Dieses Buch ist eine Bearbeitung des Buches Annas Spuren. Ein Opfer der NS-„Euthanasie“ von Sigrid Falkenstein. Für die Bearbeitung in Einfacher Sprache ist Andreas Lindemann verantwortlich.

In kurzen 55 Seiten wird das Schicksal von Anna Lehnkering, die im Alter von 24 Jahren von den Nazis getötet wurde, dargestellt. Anna ist geistig behindert und wird aufgrund des Gesetzes zur Verhütung erbkranken Nachwuchses zuerst zwangssterilisiert und dann später vergast.

Die Autorin ist die Nichte Anna Lehnkerings und durch einen Zufall auf das Schicksal ihrer Tante aufmerksam geworden.

Das Buch teilt sich auf in 22 Kapitel, ein Nachwort und eine Wörterliste, in der im Text unterstrichene schwierige Wörter und Ausdrücke erklärt werden.

Die kurzen Kapitel des Buches, jeweils nur 2 bis 3 Seiten,  zeichnen sich durch eine klare und einfache Satzstruktur aus.

Die Regel: Ein Satz - eine Aussage wird fast durchgängig eingehalten.

Die Formulierungen des Buches orientieren sich an der Alltagssprache.  Schwierige Wörter und Ausdrücke werden auf den letzten Seiten des Buches erklärt.

Das Buch ist aufgrund seiner guten Strukturierungshilfen und seiner einfachen Formulierungen auch für leseschwache hörgeschädigte Schüler/innen zu empfehlen.

Leider ist der Erzählstil des Buches, aufgrund der Benutzung von Einfacher Sprache, eher nüchtern aneinanderreihend und wenig emotional. Möglicherweise  hat der Stil aber auch bei der Kürzung der Originalausgabe von 192 Seiten auf die hier vorgelegte Kurzfassung gelitten.

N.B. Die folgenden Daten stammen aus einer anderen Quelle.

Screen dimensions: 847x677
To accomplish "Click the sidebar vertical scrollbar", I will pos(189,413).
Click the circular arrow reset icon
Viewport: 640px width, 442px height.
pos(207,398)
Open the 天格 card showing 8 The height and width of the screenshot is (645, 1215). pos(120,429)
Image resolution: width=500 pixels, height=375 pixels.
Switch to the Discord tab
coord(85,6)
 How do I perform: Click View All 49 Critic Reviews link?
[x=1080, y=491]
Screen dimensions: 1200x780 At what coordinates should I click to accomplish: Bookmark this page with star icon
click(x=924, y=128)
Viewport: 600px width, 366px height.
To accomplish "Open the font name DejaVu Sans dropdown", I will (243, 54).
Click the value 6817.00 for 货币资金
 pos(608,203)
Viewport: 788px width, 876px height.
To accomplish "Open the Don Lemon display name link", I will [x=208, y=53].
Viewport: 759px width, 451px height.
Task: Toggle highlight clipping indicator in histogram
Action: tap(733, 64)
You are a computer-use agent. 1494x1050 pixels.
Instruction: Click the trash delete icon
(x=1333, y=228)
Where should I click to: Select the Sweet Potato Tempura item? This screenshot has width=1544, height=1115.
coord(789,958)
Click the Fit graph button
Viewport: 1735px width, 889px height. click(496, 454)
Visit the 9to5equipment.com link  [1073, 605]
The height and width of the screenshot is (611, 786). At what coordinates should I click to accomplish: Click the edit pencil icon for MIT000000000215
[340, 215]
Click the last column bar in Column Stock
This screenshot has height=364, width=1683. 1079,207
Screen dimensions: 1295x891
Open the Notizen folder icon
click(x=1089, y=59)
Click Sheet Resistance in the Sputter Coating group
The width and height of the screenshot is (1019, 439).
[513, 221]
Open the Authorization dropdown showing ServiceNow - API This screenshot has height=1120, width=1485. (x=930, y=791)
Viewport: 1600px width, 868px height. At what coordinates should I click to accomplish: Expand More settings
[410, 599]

Thematisch ist das Buch sehr dicht an der Lebenswirklichkeit  vieler „taubstummer“ Menschen in der Zeit des Nationalsozialismus, denn auch diese fielen unter das Gesetz zur Verhütung erbkranken Nachwuchses und waren deswegen ebenso von Zwangssterilisation und Vergasung bedroht.